Sin duda, velar por el medio ambiente es compromiso de todos, tarea común, máxime en un mundo en el que imperan tantas desigualdades, en parte debido a un proceso de vida irresponsable, sin valores ni conciencia. Basta mirar la realidad para comprender, la urgente necesidad de un cierto orden, o si quieren de una cierta estética, que no tiene lugar sin una atención particular a la justicia proporcional, cuya violación siempre genera violencia. Lo decía hace unos días la Alta Comisionada de las Naciones Unidas para los Derechos humanos, al subrayar los alarmantes desniveles de las sociedades modernas enfatizadas por la pandemia de COVID-19, que afecta de una forma desproporcionada a las minorías étnicas y raciales. En un comunicado, Michelle Bachelet, expresaba que esas disparidades también alimentan las protestas masivas que se registran actualmente en cientos de ciudades de Estados Unidos.
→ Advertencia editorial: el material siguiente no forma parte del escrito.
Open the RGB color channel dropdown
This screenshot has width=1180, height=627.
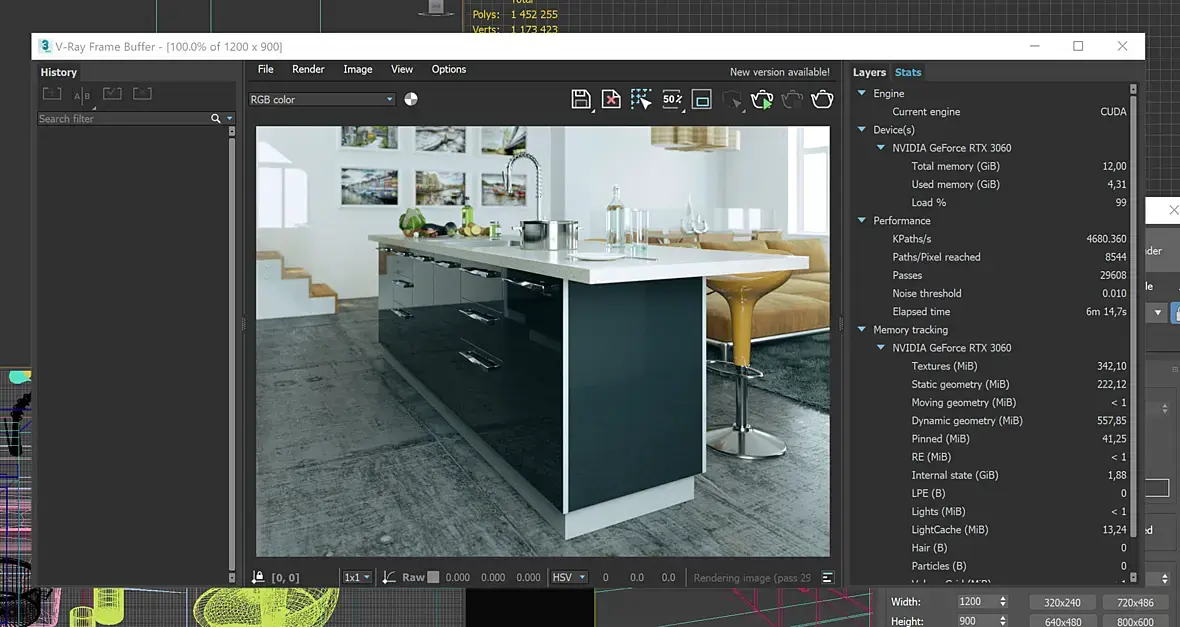(322, 99)
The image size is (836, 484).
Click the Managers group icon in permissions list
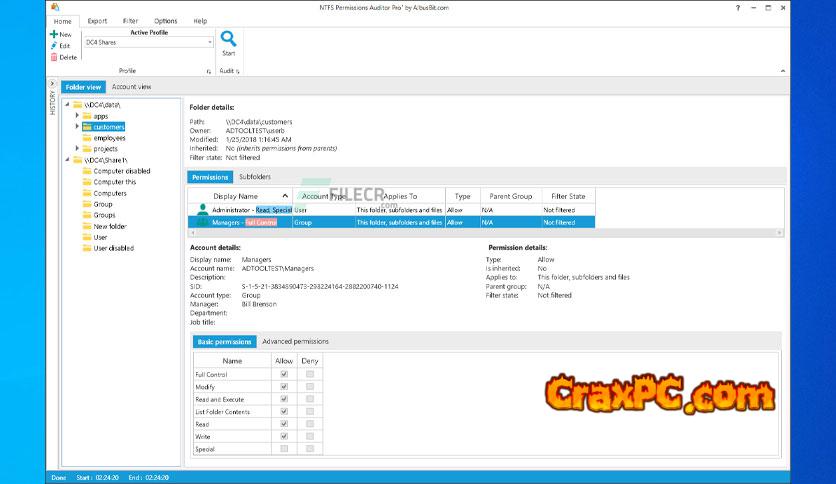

Indudablemente, este virus está exponiendo las diferencias endémicas que han sido ignoradas durante mucho tiempo. Ante estas tremendas situaciones, hoy más que nunca, necesitamos fortalecer la conciencia de que somos una sola familia humana, y como tal, hemos de cultivar otros hábitos de amor y cuidado por toda vida, empezando por esa biodiversidad, con el uso correcto de las cosas, el buen hacer y el mejor obrar, con el respeto al ecosistema local y la protección de todos los seres vivos.
Sabemos que muchos jóvenes, nuestra esperanza del mañana, tienen una nueva sensibilidad ecológica y un espíritu más solidario; pero hay que extenderlo y no aminorar su cultivo. Confío en que los nuevos programas educativos, aparte de mundializarnos, nos motiven hacia otros modos de ser y de vivir, hacia otros hábitos más responsables con el medio ambiente, pues si importante es sentir que nos necesitamos unos a otros, más significativo quizás sea ponerse a la faena para mejorar el hábitat, con el aval del trabajo como deber y derecho, pues dar migajas no es la solución, genera ociosidad y resta autonomía. El grito de los pobres, como el de la naturaleza, únicamente se hará silencio el día que digamos de veras, no a este estilo mercantil de supervivencia, que todo lo corrompe y aplasta sin miramiento alguno. Desde luego produce una enorme frustración pensar que la naturaleza, como las gentes excluidas, perennemente nos hablan de sus dolores, mientras el endiosamiento de ese otro mundo favorecido, continua demoliéndolo todo, sin escuchar a nadie. Dejemos de ser cuidadores de mal gusto.
El autor es escritor español residente en la ciudad de Granada.